Alright, I’ll just say it – when you exercise, you’re exercising too hard.
(Yes, you – even if you barely ever exercise.)
You are making life miserable for yourself.
And every time you exercise – while pushing too hard – you’re reinforcing to yourself that “exercise sucks.”
You’re too goal-oriented when exercising. Way back in school, you were told “run a mile,” and you had to go out at complete the whole mile, and it was awful.
Now, that’s what you think of whenever you think of exercise.
Every time you do get yourself out the door to exercise, that’s the only way you know how to go about doing it.

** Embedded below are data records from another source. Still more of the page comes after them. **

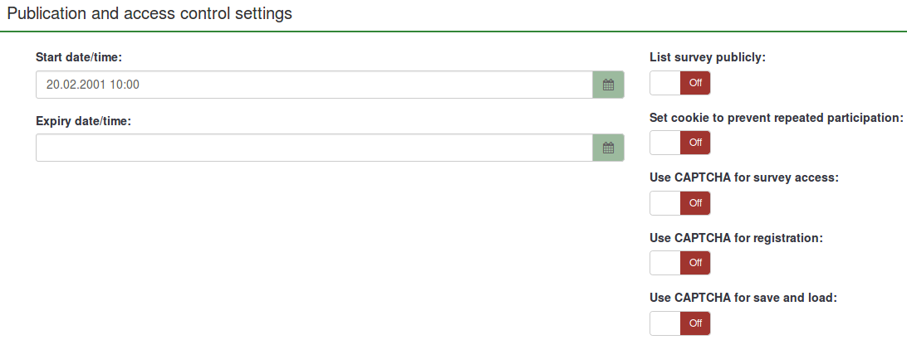The width and height of the screenshot is (907, 340).
Task: Click the 'List survey publicly:' label
Action: (708, 58)
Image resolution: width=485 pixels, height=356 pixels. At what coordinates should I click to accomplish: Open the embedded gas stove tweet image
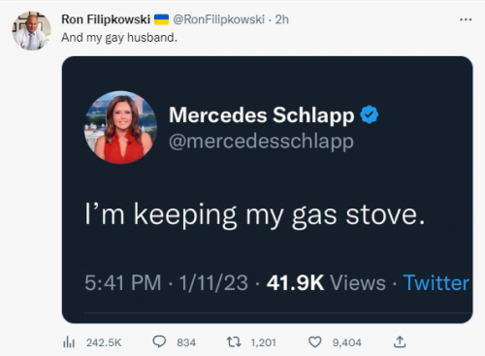tap(267, 190)
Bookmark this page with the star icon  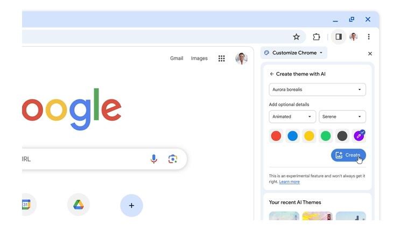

E.g., “Okay, I’m going out the door, and I’m going to run a mile.” (Or jog for a full ten minutes. Or whatever.)
And you either succeed and run the whole mile (or finish whatever goal), but it feels really hard. Or you quit, and feel like you failed.
Or, maybe, you go too easy, and all you ever do is nothing.
(Or something that is so slow and easy it doesn’t challenge you at all.)
Which means you’ll never really trigger those endorphins, or hit that “runner’s high,” that you’ve heard about but have never experienced, because “exercising is miserable.”
Okay, obviously, I don’t really know for sure if all of the above applies to you. Maybe I’m wrong, I’m just guessing.
But I’m willing to bet it does, because I think it applies to most people.
I have good news though: if any of that rings a bell – there is a way out.
There is another way to think about – and go about – exercising, which I call “Goldilocks Training.”
(Yes, it’s in reference to the proverbial “Goldilocks and the Three Bears,” where our interloper protagonist trespasses into a house of three bears, steals porridge that is “not too hot, not too cold, but just right,” and then does some other burglar stuff. Anyway. It’s the “just right” part that matters.)
The “Goldilocks training” theory is simple:
There IS a level of intensity of training that feels maximally enjoyable, while still creating significant, often surprisingly rapid, improvement.
There IS a Goldilocks level of “not too hard, not too easy,” that’s just right, that actually feels good.
(Yes, it feels good.)
And you probably don’t believe me, because you probably always exercise too damn hard.
The idea that “exercise can feel good” is a really tough pill to swallow for people who have never experienced the phenomenon before.
Even now you’re probably shaking your head, going, “yeah, Dolan, I don’t know about that. I’ve exercised before and it’s always sucked. Every time. I’ve never experienced a ‘runner’s high’ or anything like that. What you’re saying doesn’t apply to me, to my body.“
I absolutely believe you –
Exercise has always been unpleasant, every time you’ve ever done it.
Maybe you’ve tried some form of exercise 1000 times and none of them has ever been enjoyable.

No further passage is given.